Pain Researchers Are Engaging Patients as Partners
Many investigators and research sponsors are developing processes for patients to provide input on study protocols. “This is important and beneficial to the entire drug development process,” according to WIRB-Copernicus Group Chief Medical Officer Lindsay McNair, MD, MPH, MSB.
There is increasing awareness of the importance of including diverse perspectives and opinions on the IRB. “Most IRBs include members who have personal experience with acute or chronic illnesses and who may have been study participants,” McNair notes.
But since IRBs do not review draft protocols, by the time a protocol is submitted to the IRB it has been extensively reviewed and discussed. “The study protocol may have been carefully negotiated with regulatory agencies, and has been signed off as final,” McNair explains.
At that point, IRBs might require changes to meet regulatory criteria for research approval. However, it is generally too late for IRBs to raise concerns about participant burden or onerous visit schedules that make participation difficult. “Input from prior study participants and patient advocates is much more valuable while the protocol is being conceived and written,” McNair stresses.
Robert Kerns, PhD, and colleagues wanted to learn more about how investigators are going about engaging patients for clinical studies generally, and pain-related trials in particular.1 “The findings largely confirmed the prevailing view that, in contrast to other areas of research, such as HIV and cancer, a focus on patient engagement in clinical pain research, at least in the U.S., is in its infancy,” says Kerns, a professor of psychiatry, neurology, and psychology at Yale University.
Kerns and colleagues provided an overview on key practices used by clinical researchers to engage patients, and explored the benefits and challenges of these partnerships. Kerns says pain researchers would benefit by enacting a comprehensive approach to patient engagement, including identifying practice gaps (e.g., differences and disparities in access to comprehensive pain care). Also, they could identify key questions for thorough study design and enactment (e.g., “What are the most important outcomes of pain clinical trials from the perspective of patients?”). Finally, consider how patients care serve as partners in disseminating results and products of pain clinical studies.

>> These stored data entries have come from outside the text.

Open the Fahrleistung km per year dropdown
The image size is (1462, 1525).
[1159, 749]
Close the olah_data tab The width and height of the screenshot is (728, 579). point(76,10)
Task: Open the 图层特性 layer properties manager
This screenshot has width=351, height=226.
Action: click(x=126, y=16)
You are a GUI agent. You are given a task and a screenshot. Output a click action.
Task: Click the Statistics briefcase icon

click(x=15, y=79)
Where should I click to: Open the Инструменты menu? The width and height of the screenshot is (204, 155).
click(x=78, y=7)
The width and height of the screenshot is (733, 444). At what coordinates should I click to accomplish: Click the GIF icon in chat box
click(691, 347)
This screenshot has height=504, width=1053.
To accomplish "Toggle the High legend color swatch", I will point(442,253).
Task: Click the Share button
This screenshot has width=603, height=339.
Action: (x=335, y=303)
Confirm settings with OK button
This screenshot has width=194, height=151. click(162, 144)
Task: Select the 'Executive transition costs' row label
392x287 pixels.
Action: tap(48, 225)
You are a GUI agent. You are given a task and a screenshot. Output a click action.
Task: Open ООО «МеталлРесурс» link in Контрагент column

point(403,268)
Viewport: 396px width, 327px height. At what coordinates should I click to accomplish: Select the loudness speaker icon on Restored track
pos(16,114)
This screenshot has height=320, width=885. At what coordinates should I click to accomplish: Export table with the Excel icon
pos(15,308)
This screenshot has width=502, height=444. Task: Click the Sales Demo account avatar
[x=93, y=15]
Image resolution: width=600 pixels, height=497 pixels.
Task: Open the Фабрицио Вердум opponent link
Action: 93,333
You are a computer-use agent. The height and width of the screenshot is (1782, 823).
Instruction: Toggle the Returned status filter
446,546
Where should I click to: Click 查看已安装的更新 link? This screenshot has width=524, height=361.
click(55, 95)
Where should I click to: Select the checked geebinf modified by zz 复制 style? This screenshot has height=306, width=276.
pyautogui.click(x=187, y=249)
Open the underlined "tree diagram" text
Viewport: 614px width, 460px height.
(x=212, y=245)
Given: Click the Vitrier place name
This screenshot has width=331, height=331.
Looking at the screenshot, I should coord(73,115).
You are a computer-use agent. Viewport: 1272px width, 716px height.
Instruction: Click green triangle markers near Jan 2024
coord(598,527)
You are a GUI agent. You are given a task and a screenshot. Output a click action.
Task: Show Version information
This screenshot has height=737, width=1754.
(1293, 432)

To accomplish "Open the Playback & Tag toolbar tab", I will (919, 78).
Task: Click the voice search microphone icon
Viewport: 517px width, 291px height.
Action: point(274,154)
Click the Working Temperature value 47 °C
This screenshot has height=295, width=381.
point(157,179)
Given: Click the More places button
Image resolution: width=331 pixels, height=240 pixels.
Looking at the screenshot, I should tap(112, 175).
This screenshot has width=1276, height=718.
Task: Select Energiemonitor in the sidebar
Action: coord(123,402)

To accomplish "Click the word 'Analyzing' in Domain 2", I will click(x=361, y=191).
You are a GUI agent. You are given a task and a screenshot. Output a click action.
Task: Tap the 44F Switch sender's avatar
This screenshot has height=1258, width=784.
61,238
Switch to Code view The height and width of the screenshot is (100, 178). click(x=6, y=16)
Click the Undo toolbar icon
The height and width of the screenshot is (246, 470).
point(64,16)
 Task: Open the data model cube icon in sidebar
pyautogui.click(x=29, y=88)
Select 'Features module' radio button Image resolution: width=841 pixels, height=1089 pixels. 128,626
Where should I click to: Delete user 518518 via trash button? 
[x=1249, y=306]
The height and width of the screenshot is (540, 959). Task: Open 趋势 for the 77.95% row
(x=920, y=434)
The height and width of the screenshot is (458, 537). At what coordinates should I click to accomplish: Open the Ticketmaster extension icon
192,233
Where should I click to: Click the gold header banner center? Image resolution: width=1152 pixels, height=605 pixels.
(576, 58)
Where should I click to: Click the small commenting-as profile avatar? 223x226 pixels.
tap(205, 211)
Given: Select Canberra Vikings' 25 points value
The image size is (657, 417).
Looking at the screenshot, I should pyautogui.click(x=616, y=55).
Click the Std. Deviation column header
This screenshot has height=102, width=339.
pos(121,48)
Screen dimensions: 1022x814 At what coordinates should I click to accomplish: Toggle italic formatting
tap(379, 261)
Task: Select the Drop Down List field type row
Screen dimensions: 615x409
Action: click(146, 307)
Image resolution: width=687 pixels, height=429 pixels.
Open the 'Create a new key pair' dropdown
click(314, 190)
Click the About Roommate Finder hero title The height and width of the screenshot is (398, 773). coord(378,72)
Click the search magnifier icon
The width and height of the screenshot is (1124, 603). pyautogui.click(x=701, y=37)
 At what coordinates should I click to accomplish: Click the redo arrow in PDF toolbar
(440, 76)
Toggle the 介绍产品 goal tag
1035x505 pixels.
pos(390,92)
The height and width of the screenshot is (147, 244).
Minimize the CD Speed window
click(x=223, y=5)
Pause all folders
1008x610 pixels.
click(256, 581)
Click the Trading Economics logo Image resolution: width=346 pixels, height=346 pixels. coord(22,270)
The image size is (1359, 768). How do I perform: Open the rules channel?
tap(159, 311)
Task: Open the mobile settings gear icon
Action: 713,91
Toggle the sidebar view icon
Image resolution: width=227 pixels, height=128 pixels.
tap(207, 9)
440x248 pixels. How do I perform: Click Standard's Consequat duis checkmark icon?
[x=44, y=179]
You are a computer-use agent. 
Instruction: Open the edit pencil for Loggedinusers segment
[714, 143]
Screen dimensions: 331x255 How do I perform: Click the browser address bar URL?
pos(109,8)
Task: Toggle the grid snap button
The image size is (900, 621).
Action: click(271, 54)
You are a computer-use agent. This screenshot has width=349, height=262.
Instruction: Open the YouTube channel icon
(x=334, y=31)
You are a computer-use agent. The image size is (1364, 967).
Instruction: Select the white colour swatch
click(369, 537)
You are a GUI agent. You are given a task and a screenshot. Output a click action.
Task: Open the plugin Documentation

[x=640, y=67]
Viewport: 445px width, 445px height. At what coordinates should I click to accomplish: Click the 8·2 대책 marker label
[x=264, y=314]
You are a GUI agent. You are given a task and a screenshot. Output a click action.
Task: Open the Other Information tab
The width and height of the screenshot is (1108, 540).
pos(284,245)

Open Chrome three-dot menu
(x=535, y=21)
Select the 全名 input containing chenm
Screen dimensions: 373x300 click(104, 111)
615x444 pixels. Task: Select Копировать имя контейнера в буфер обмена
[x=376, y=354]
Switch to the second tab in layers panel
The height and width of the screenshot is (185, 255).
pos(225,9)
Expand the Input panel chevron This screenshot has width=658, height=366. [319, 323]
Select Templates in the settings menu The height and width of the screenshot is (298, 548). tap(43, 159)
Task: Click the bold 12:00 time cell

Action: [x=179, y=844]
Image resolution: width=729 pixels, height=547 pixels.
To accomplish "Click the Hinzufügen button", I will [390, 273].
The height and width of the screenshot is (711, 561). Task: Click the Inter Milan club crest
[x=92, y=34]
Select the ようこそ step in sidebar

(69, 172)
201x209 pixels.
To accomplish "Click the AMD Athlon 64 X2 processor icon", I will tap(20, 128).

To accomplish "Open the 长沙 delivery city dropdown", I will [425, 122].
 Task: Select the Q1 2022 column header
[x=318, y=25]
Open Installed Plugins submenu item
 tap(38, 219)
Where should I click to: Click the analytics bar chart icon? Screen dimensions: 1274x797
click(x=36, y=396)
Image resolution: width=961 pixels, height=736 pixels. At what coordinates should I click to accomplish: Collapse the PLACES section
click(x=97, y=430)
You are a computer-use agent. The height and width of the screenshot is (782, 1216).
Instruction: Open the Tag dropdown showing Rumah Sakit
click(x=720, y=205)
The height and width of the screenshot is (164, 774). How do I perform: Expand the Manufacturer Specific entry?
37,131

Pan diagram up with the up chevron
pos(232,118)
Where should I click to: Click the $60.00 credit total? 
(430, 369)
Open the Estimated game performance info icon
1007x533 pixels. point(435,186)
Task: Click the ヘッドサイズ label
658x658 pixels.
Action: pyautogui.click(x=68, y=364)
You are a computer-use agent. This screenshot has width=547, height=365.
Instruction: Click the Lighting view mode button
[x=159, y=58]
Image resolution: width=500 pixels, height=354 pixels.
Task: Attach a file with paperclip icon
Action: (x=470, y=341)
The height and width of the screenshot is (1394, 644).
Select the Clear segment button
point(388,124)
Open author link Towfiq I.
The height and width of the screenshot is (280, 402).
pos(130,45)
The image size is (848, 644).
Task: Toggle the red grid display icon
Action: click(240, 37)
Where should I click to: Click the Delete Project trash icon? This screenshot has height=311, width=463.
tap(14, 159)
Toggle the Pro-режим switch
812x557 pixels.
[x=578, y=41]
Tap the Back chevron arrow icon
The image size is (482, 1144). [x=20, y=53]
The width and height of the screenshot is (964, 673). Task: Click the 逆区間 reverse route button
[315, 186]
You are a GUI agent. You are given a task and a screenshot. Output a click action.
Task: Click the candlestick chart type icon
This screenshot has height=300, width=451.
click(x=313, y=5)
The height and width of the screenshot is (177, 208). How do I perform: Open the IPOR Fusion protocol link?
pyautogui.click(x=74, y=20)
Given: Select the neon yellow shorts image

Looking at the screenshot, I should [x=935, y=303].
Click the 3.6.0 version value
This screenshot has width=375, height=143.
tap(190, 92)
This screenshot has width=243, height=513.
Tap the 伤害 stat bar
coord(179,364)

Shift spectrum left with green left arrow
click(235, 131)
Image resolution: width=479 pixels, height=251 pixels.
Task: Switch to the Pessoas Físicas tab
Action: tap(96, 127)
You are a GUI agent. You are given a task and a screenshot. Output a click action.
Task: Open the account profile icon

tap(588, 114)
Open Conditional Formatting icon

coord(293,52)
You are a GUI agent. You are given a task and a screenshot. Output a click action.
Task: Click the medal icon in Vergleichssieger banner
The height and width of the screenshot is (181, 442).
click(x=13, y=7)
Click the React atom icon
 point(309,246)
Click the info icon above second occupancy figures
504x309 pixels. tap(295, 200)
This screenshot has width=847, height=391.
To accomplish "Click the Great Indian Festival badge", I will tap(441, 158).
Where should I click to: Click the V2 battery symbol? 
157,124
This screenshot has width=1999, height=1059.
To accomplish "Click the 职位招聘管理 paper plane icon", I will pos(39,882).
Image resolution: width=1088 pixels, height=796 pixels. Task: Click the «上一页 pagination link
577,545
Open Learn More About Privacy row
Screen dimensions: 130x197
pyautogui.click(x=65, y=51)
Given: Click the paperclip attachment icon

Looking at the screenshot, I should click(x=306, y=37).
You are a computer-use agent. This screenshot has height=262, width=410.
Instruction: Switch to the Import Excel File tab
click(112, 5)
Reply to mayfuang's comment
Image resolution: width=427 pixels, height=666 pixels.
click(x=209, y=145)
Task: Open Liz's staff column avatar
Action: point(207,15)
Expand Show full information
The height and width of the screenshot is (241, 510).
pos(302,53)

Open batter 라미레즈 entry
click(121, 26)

Kerns and colleagues also examined some factors that help or hinder meaningful patient engagement. “For example, engaging people with lived experience of chronic pain in developing study recruitment materials is a recommended approach,” Kerns offers.
REFERENCE
1. Holzer KJ, Veasley C, Kerns RD, et al. Partnering with patients in clinical trials of pain treatments: A narrative review. Pain 2022; Jan 28. doi: 10.1097/j.pain.0000000000002600. [Online ahead of print].
Pain researchers would benefit by enacting a comprehensive approach to patient engagement, perhaps engaging people with lived experience of chronic pain in developing study recruitment materials.